There are things about the West that make one jealous, and there are things about it that make one unsure whether to laugh or cry at its stupidity. For example, there are those who’ve challenged Confucius Institutes, saying they’re exporting values. A Confucius Institute spokesperson responded by saying that the Institutes are oriented towards language training, not exporting value systems. Saying that is acceptable, and it certainly shut up the doubters. Chinese people study language, sometimes very intensely, yet no one has ever called into question that this is studying Western values. The C.I.’s polite response to this preposterous challenge is, in itself, transmitting a value: A gentleman doesn’t get angry at those who are ignorant.
Actually, this doubt isn’t something you need to try to understand, because it comes either from a lack of understanding or from ulterior motives. How can language training not include values? Would you really want to study a language with no value system in it? There’s no language in the world that doesn’t have a value system! Chinese language training will expose you to Chinese values inherent in the language, if they do you some good then you can hold on to them, if not, then don’t. How can you want to study another culture’s writing and ask them to throw out all of the values? If your own values are solid, you shouldn’t fear being “invaded” by other people’s. If Confucius Institutes only trained you in Chinese and never mentioned Chinese values, there would be no need for them and no way for them to exist.
I fear the doubters don’t understand Chinese at all. Studying English, you can just learn the letters first — this one looks like a beansprout, this one like an ear, etc. — and there’s no value system. But with Chinese characters, any one you study is part of a value system. If you want to study characters, there are values in all of them: rites (礼), justice (义), honesty (廉), shame (耻)…which one doesn’t have values?
[The author then raises a number of examples, including single characters and chengyu (four character idiomatic sayings), that are connected inherently to Chinese values. As this is likely of little interest to non-Chinese speakers, we haven’t bothered to translate it here, Chinese speakers can refer to the original essay if they’re interested in seeing the specifics.]
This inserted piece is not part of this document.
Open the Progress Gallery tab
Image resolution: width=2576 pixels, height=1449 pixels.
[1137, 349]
The Confucius Institutes’ response to this challenge used the values of a sage, and didn’t quibble with its challengers. Actually, the best method would be to make them study Chinese, and show them what valueless Chinese is like. For example, they could study a chengyu: “giving an autumn spinach at night” [figuratively, it means “flirt”]. Ask them, do you want to study with or without a value system. They will reply, without! Then you tell them “It means giving your family some autumn spinach during the nighttime.”
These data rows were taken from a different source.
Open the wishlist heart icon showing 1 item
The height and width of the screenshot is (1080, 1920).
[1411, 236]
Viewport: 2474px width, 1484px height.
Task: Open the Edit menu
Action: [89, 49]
Admittedly, we may have missed something, but barring that, this seems like just the sort of cultural misunderstanding the Confucius Institutes and their ilk are meant to combat. Here, it seems to me the misunderstanding is mostly on the Chinese side, Western critics seem to have skipped it and moved straight to paranoia. In all honesty, even if the Institutes’ real purpose is to promote the CCP, how much damage is that really going to do in a country or at a university with academic freedom？ For that matter, how can one really reconcile rejecting Confucius Institutes with Western values of academic freedom？Although I think the post we’ve translated above is tilting at windmills a bit, the author is right on one count. The beauty of freedom is that you get access to anything. If you don’t like the “propaganda” you’re getting from the Confucius Institutes, go somewhere else.
As one somewhat baffled university spokeswoman said in response to the Canadian Intelligence report on C.I.s, “We’re an educational institute, so it’s not something we look at in a political vein, or any sort of security vein […] What we’re doing really is delivering education for people.”